St John's College, Nottingham, previously the London College of Divinity, replaced its Associate of the London College of Divinity diploma with a License in Theology diploma when it relocated to Nottingham in 1971. The college closed in 2019.

The University of Aberdeen offered a Licence in Theology until 2002, when it was withdrawn due to the Church of Scotland deciding to no longer recognise the degree.

===Australia===
The Australian College of Theology offered a Licentiate in Theology from its opening in 1891, originally as a qualification only for ordained clergy. Until the 1970s, most Australian theological colleges were not associated with universities and thus offered non-degree programmes such as the Licentiate in Theology.

The Durham Licence in Theology was offered by Moore Theological College from 1910 and St John's College, Morpeth from 1912 as associated theological colleges.

===Barbados===
In Barbados, the Durham Licence in Theology was offered by Codrington College as an affiliated college from 1875.

===Canada===
In Canada, the Licentiate in Theology was introduced by Trinity College, Toronto in 1884. This was a "college degree" qualification for those preparing for ordination, sitting below the "university degree" of Bachelor of Arts.

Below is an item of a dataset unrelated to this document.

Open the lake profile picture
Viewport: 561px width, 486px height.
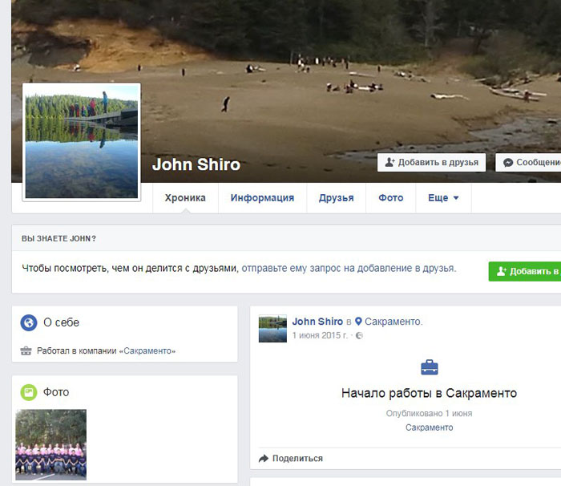(x=82, y=141)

The Durham Licence in Theology was offered by Queen's College, Newfoundland as an associated theological college from 1912.

===Ghana===
Bishop Jacob Kofi Ayeebo earned a Licence in Theology at St Nicholas Theological Seminary, Cape Coast, Ghana (founded 1975).

===India===
The Serampore College introduced a Licentiate in Theology in 1916 as an undergraduate programme. This ran until 1969, when it was upgraded to a Bachelor in Theology programme.

===Jamaica===
In Jamaica, the Durham Licence in Theology was offered by St Peter's College (since merged into the United Theological College of the West Indies) as an associated theological college from 1910.

===New Zealand===
In New Zealand, the Durham Licence in Theology was offered by Selwyn College, Otago as an associated theological college from 1910.

The diploma of Licentiate in Theology was offered by St John's College, Auckland from 1951. The course was transferred to the Ecumenical Institute for Distance Theological Studies when it opened in 1993, where it was offered until the institute closed in 2015.

===Nigeria===
In Nigeria, the Durham Licence in Theology was offered by St Andrew's College, Oyo (now Ajayi Crowther University) as an associated theological college from 1912.

===Sierra Leone===
In Sierra Leone, the Durham Licence in Theology was offered by Fourah Bay College as an affiliated college from 1876.

===South Africa===
Archbishop Desmond Tutu took a Licence in Theology at St Peter’s College, Johannesburg, in 1960, prior to his ordination as a deacon.

==Current==
In Canada, Licentiates in Theology are, as of 2024, offered by Huron University College, the College of Emmanuel and St. Chad, Trinity College, Toronto, and the Montreal Diocesan Theological College.